## GIVEN RECORDS
────────────────────────────────────────
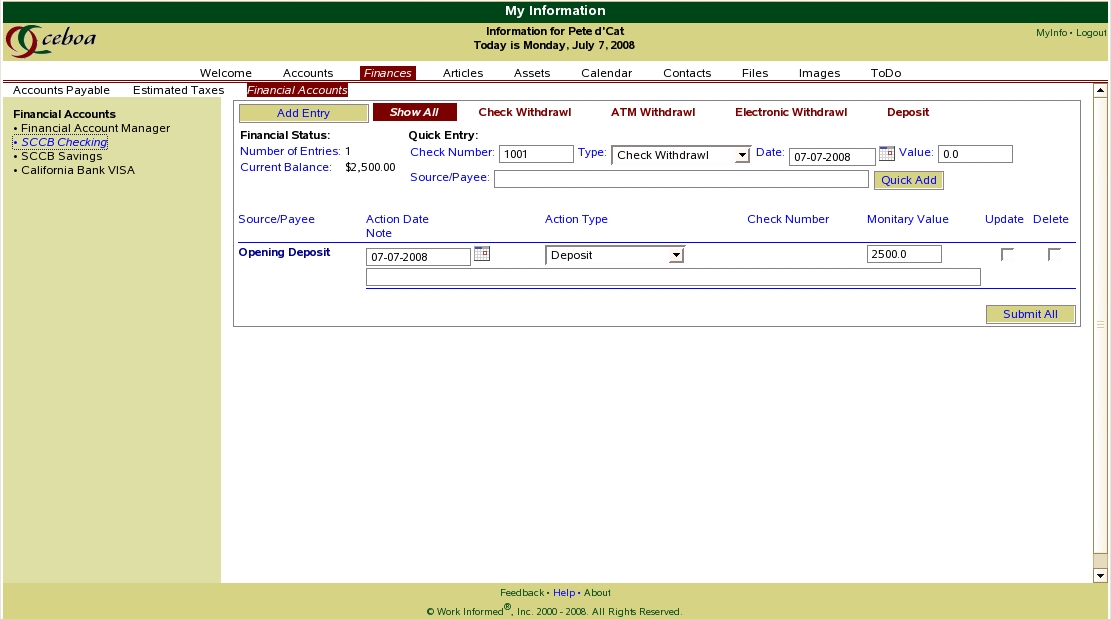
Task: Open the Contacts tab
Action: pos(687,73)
────────────────────────────────────────
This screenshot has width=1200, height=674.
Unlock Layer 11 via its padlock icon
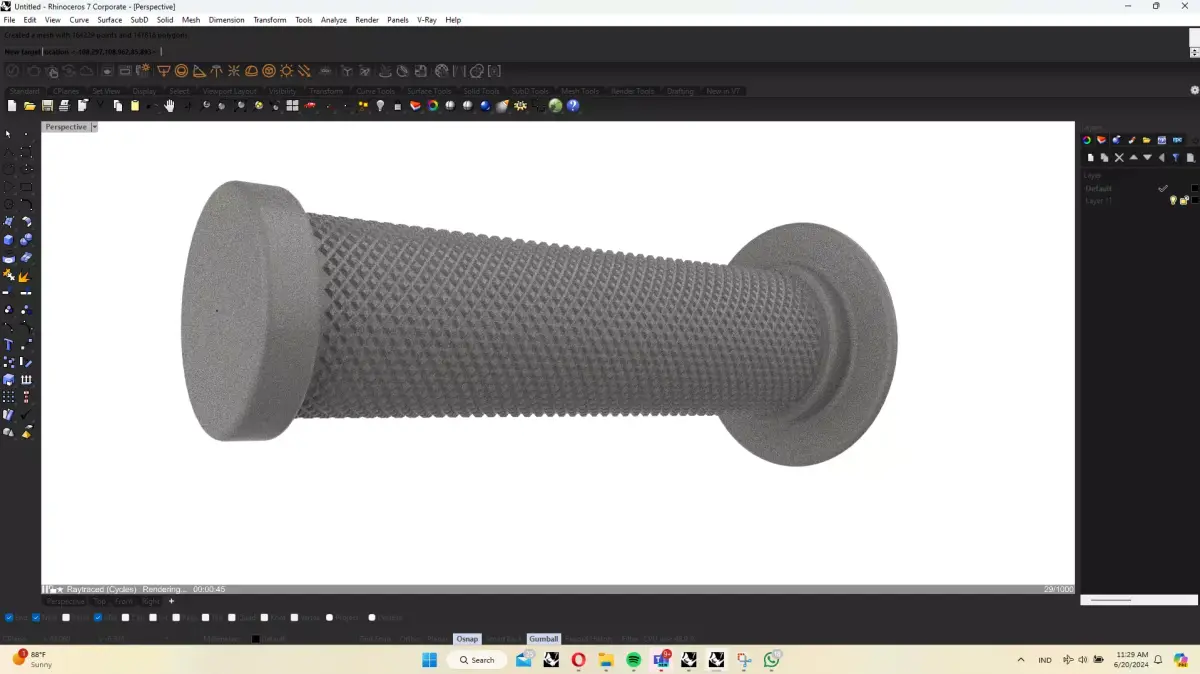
────────────────────────────────────────
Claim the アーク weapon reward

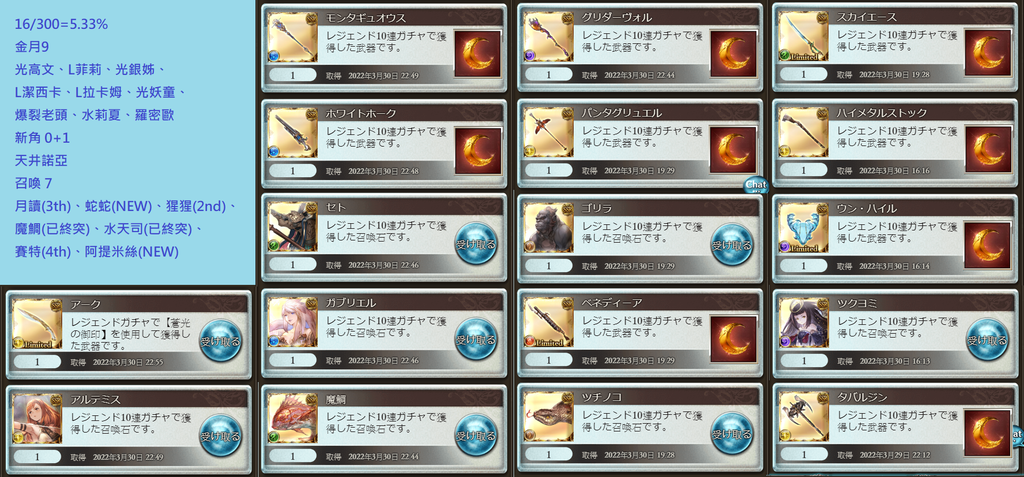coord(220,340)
────────────────────────────────────────
From the records above, reproduce exactly the lines from the one with "This screenshot has width=1200, height=674." to the one with "Unlock Layer 11 via its padlock icon", both included, and no others.

## ANSWER TO THIS EXERCISE
This screenshot has width=1200, height=674.
Unlock Layer 11 via its padlock icon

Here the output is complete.